Dall’abbigliamento alla monoposto. I sistemi di sicurezza poste sulle vetture sono diversi: coni antintrusione che proteggono il pilota dagli impatti laterali, uso obbligatorio di cinture per le spalle, una per l’addome e due per le gambe, cavi di ritenzione per le ruote. Ma tra tutte queste due spiccano per importanza: la cellula di sopravvivenza e l’Halo. La prima si tratta della parte che ospita il pilota, sottoposta a una serie di crash test severissimi e realizzata in carbonio. Una struttura capace di proteggere anche dagli incidenti più gravi. Integrato nella parte anteriore della cellula di sopravvivenza c’è anche un estintore, che può essere attivato dalle mani del pilota o da quelle dei commissari di pista. Il secondo elemento invece è la più grande invenzione degli ultimi 20 anni in fatto di sicurezza. Introdotto nel 2018, l’Halo è una barra curva posta a protezione della testa dei piloti. Una sorta di staffa collegata tramite tre bracci a tre punti del telaio. L’obiettivo è quello di evitare che il casco possa strisciare contro l’asfalto o essere colpito da parti di altre vetture in caso di incidenti, ma anche respingere oggetti pericolosi che si possono incontrare in pista, come vari detriti. L’Halo è realizzato in titanio e secondo alcuni studi ha portato ad un incremento del 17 per cento del tasso di sopravvivenza del pilota.
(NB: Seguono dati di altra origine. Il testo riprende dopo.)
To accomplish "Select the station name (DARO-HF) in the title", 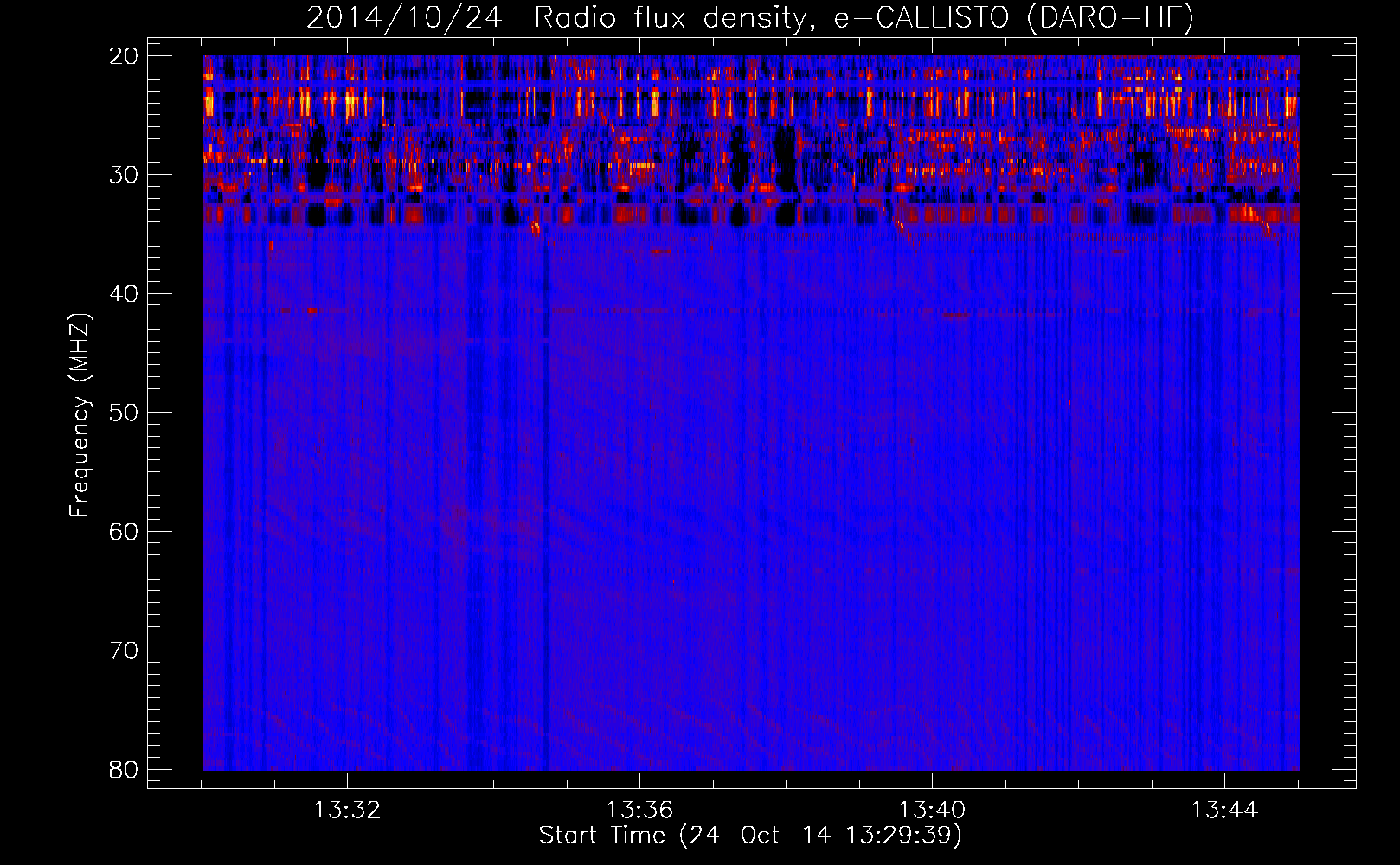I will click(x=1109, y=18).
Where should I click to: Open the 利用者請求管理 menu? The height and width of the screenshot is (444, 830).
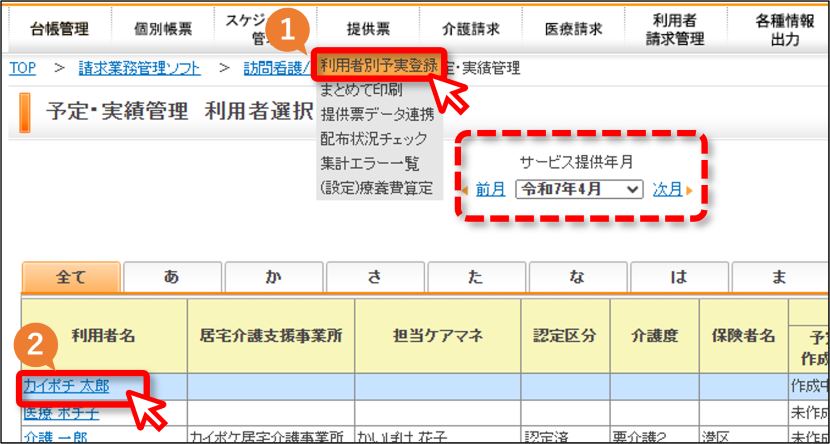[x=675, y=30]
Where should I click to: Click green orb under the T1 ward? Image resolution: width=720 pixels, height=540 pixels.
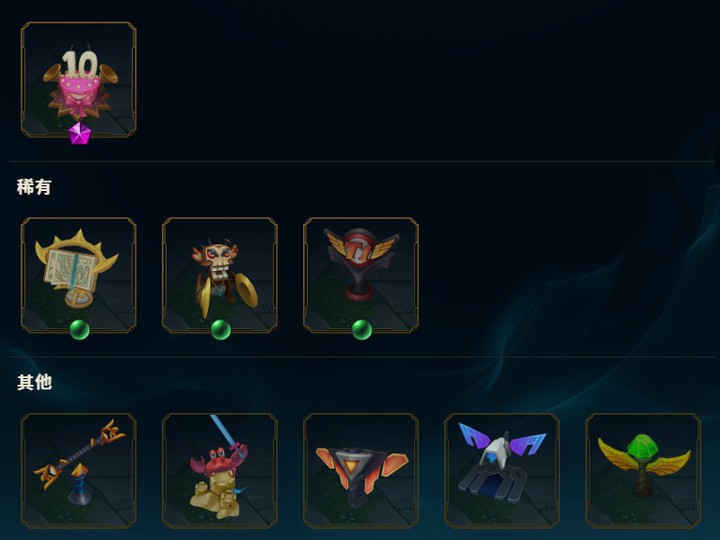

Un percorso sulla sicurezza che viene perfezionato anno dopo anno, anche a scapito della spettacolarità in pista. Una Formula Uno meno leggendaria rispetto agli albori ma sicuramente più sicura. E a dirlo sono anche i numeri. Dal 1952 al 1994 i morti in gara sono stati ben 31 (se allarghiamo il cerchio anche ai test si arriva a 43). Un gruppo al cui interno troviamo, oltre a Senna, anche piloti come Gilles Villeneuve, Ronnie Peterson, Lorenzo Bandini e Wolfgang Von Trips (il suo incidente a Monza fu il più grave della storia e causò anche 14 vittime tra gli spettatori). Dal 1994 al 2024 invece si è verificato 1 solo decesso, quello di Jules Bianchi nel 2014, avvenuto con una dinamica, per certi aspetti, eccezionale. È anche questa l’eredità lasciata da Ayrton Senna.